Filtered 31 oscar information entries from "/home/data/the_oscar_award.csv".
Read 6820 movie information entries from "/home/data/movies.csv".
Matched 31 movies with awards.
Wrote result of data processing to file "/home/result/awarded_movies.csv".
Saved plot of processed data to file "/home/result/awarded_movies_visualization.png".

Re-generating the Documentation

If you have made changes to the source code, you may want to re-generate the source code documentation.

Local Python Interpreter

In case you are using a virtual environment, make sure it is activated as explained in Preparing a Virtual Environment (optional). Subsequently, the module pdoc3 required for the documentation generation can be installed:

python -m pip install -r requirements-doc.txt

Note: There might be available newer versions of pdoc3 which are incompatible with the ~=0.9.2 restriction (e.g. new major versions). If pip fails to find a matching distribution, feel free to install a version that is more current than the one specified in requirements-doc.txt. In that case, however, the invocation required to generate the documentation might differ from the one given below due to a possibly altered command line interface - consult pdoc --help, then.
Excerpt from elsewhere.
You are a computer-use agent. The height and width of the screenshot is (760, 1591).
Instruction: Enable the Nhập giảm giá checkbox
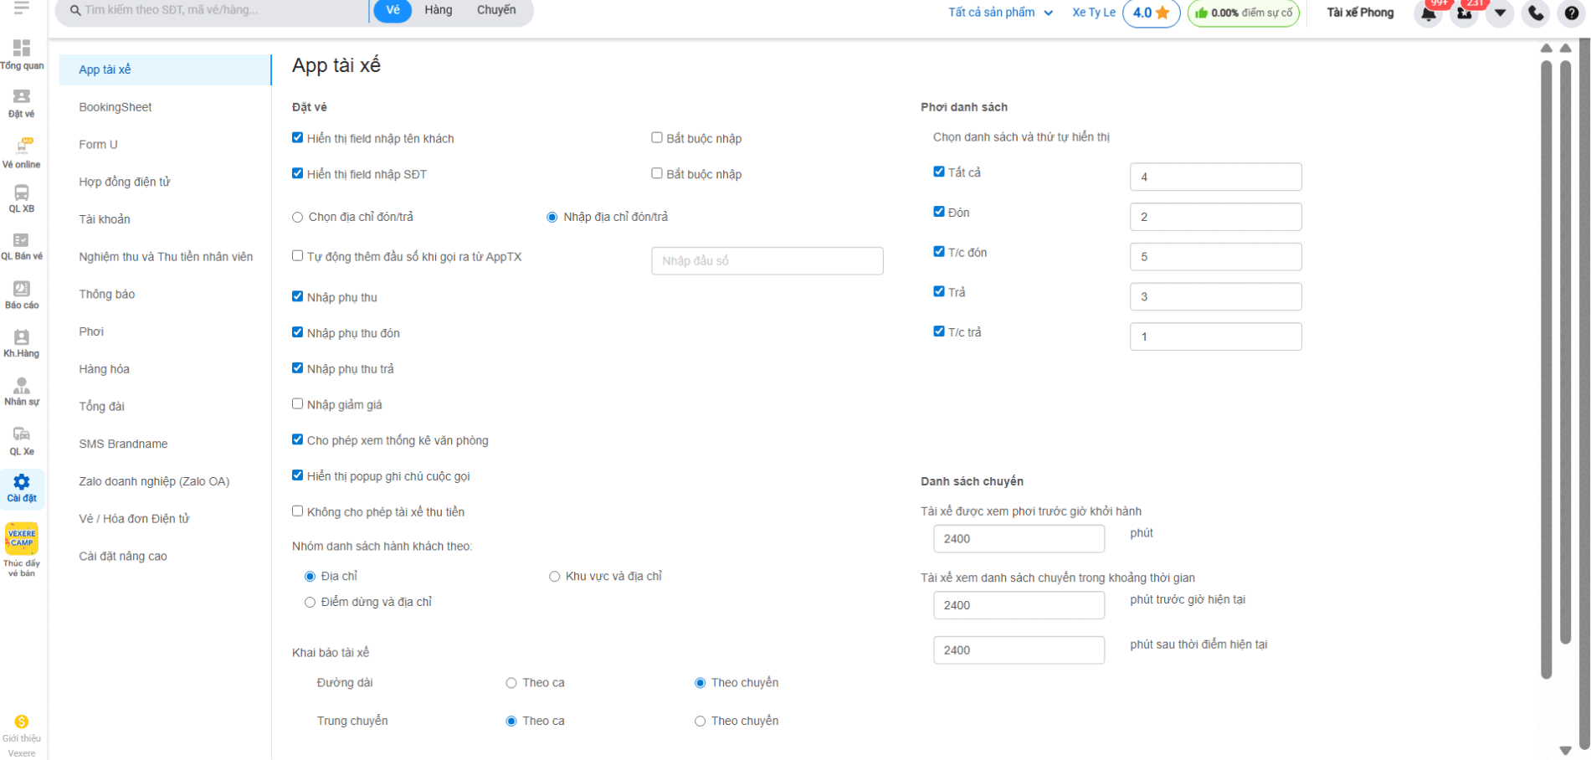(x=297, y=403)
First, you need to change into the src directory because otherwise, pdoc is not able to recognize module imports correctly.

cd src

Lastly, trigger the re-generation of the source code documentation with the following command (don't forget the dot . at the end):

python -m pdoc --force --html --output-dir ../documentation .

This re-creates the documentation with --force (overwriting existing files) into a src sub-folder of the documentation directory.

Docker

Since image generation is quite fast, it is recommended to (re-)create the Docker image and container in order to avoid name clashes and other side effects that are related to an already existing container of this experiment. Hence, to be on the safe side, first delete the container (if there is no such container, an error message will be returned, which can be safely ignored):

docker container rm omrsp_container

To (re-)build the image, run the following command (don't forget the dot . at the end):

docker build -t omrsp:latest .

Afterwards, run the container with src as working directory (otherwise, pdoc is not able to recognize module imports correctly) and trigger the re-generation of the documentation:

docker run --name omrsp_container --workdir /home/src omrsp python -m pdoc --force --html --output-dir ../documentation .
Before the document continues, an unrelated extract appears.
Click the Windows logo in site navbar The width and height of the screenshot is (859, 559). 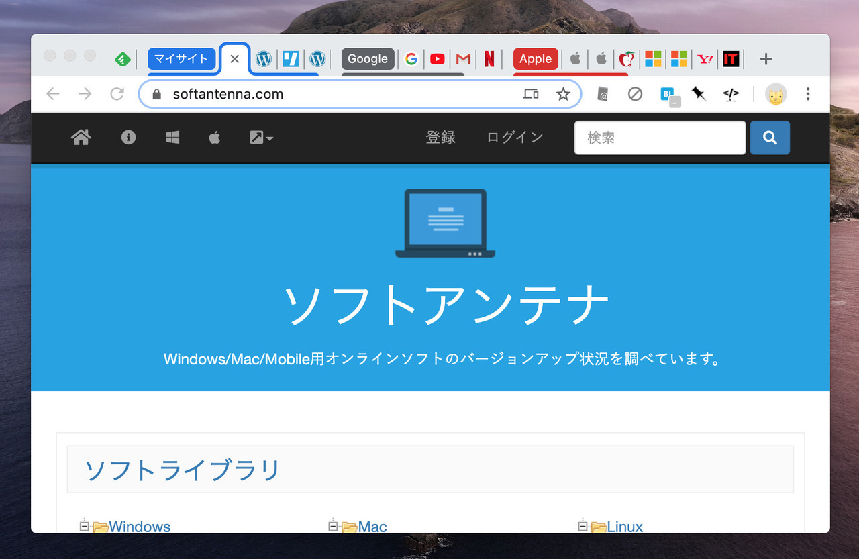172,138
This re-creates the documentation with --force (overwriting existing files) into a src sub-folder of the documentation directory within the container. If you encountered an error /usr/local/bin/python: No module named pdoc, then most likely the installation of pdoc3 failed during the image build. In this case, refer to the notes in Local Python Interpreter.
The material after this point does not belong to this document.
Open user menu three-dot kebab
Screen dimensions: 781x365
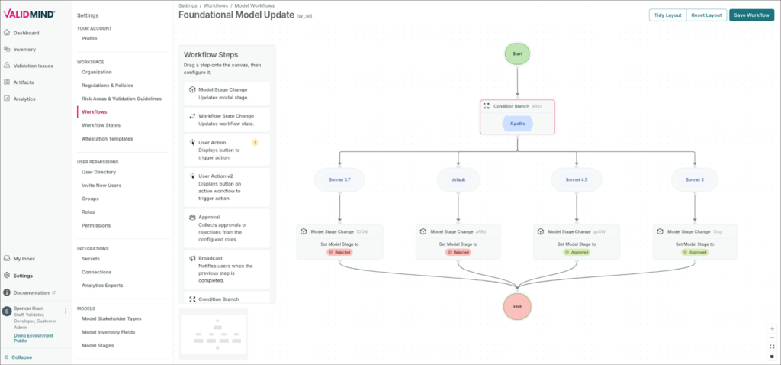[66, 311]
Finally, the generated documentation needs to be copied from the container to the host system:

docker cp omrsp_container:/home/documentation/src ./documentation

This command copies the whole directory tree /home/documentation/src into documentation within the current working directory (the experiment's root directory) on the host, overwriting files that potentially already exist in ./documentation with the same filename.

Example Documentation Log Output

If nothing went wrong, the output of a successful execution of pdoc looks something like this (taken from an execution via Docker):

../documentation/src/index.html
../documentation/src/awarded_movie.html
../documentation/src/main.html
../documentation/src/movie.html
../documentation/src/oscar_info.html
/usr/local/lib/python3.7/site-packages/markdown/util.py:87: DeprecationWarning: SelectableGroups dict interface is deprecated. Use select.
  INSTALLED_EXTENSIONS = metadata.entry_points().get('markdown.extensions', ())

The deprecation warning is library-related, might not even occur on higher versions of Python (e.g. 3.9) and can safely be ignored.